Souvlaki, a popular Mediterranean dish served as a fast food from street stands in Greece, is traditionally made of pork or lamb that has been marinated, skewered and grilled.
Often served on the skewer along with vegetables, as in shish ka bobs, souvlaki can also be served on a platter with potatoes or on pita bread. It is often accompanied by a cucumber yogurt sauce. For tourists in Greece, and also in other countries, particularly the United States, souvlaki may be made with chicken or beef. The nutrition from souvlaki comes primarily from the meat, yogurt sauce and whatever vegetables are served with the souvlaki. If served as a sandwich on pita or with sides of potatoes, the dish becomes more caloric with greater amounts of fat and carbohydrates.
The main ingredient of souvlaki is the pork, lamb, chicken or beef. All these meats provide varying amounts of protein, depending on the cut and type of meat and the serving size. A 3 oz serving of these meats provides 22 g to 27 g of protein, with chicken and beef providing the most protein. The meats provide 77 to 84 mg of cholesterol and 15 to 19 g of fat, except for chicken breast, which has only 3 g of fat. A 3 oz serving of the pork, beef and lamb have 6 or 7 g of saturated fat and 235 to 275 calories, while chicken breast has less than 1 g of saturated fat and about 140 calories. Overall, chicken provides the most protein and the least cholesterol, fat and saturated fat.
The marinade for souvlaki typically includes olive oil, lemon juice, white vinegar, garlic, dry mustard, paprika, sage, savory and thyme. For the most part, these flavorings provide few calories and little nutrition, except for the olive oil, which has monounsaturated fat. Olive oil does add perhaps as many as 30 or 40 calories per 3 oz serving of meat, but it contains monounsaturated fatty acids, which raise good HDL cholesterol and lower bad LDL cholesterol.

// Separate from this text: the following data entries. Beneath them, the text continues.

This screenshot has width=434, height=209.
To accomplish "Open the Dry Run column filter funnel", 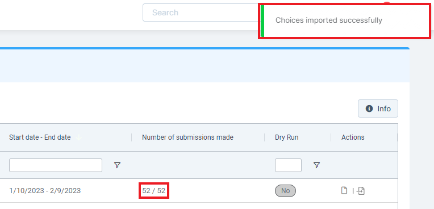I will 316,165.
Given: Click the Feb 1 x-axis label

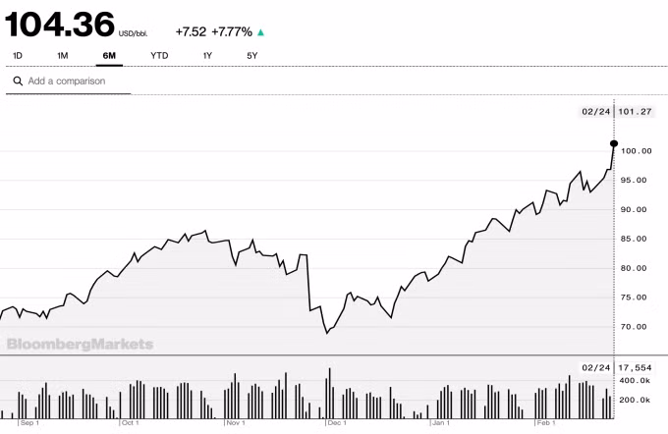Looking at the screenshot, I should (x=546, y=423).
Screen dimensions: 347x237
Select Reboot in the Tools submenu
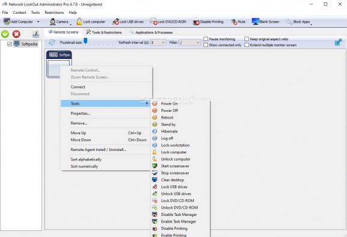167,117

The vegetables typically served with souvlaki can include tomatoes, red and green pepper, onion and zucchini. These vegetables add vitamins A, B6 and C, as well as minerals such as manganese and potassium, but add only a few calories per ounce.
The tzatziki sauce served with souvlaki contains yogurt, cucumber, olive oil, lemon juice, garlic and fresh dill. Most of these ingredients are fairly healthful. The yogurt provides protein and calcium and the cucumber adds vitamins C and K. The actual nutrition obtained in a 1.5 oz serving of the sauce is small, however, but the sauce nonetheless adds up to 60 calories to the total calorie count.
If you eat souvlaki as a sandwich on a large pita, you get an additional 165 calories, 6 g of fat and 33 g of carbohydrates. The pita bread alone has 32 percent of the daily allowance of fat. Pita does provide some nutrition, including 11 percent of the daily allowance of protein, 5 percent of calcium, 9 percent of iron and 16 percent of folate.
Restaurant Souvlaki Calories
The calories contained in restaurant souvlaki varies, of course on the ingredients, recipe, serving size and accompaniments. Many restaurants in the United States serve chicken souvlaki, which reduces fat and cholesterol compared to the other meats. A 3 oz serving of meat alone contains about 170 calories, and chicken souvlaki wraps contain 440 to 540 calories. Chicken souvlaki served with lettuce, tomatoes, onions, peppers and tzatziki sauce at one restaurant has 489 calories, a reasonable number of calories for a restaurant meal.
Home Made Souvlaki
Make souvlaki at home using recipes, such as found at Food.com and All Recipes. Cut down the calories by using chicken as your meat, adding plenty of vegetables to your skewers and eliminating the pita bread. Also, conserve calories by using non- or low-fat yogurt for the tzatziki sauce. You can enjoy Greek fast food at home without the fat and calories normally associated with typical American fast food.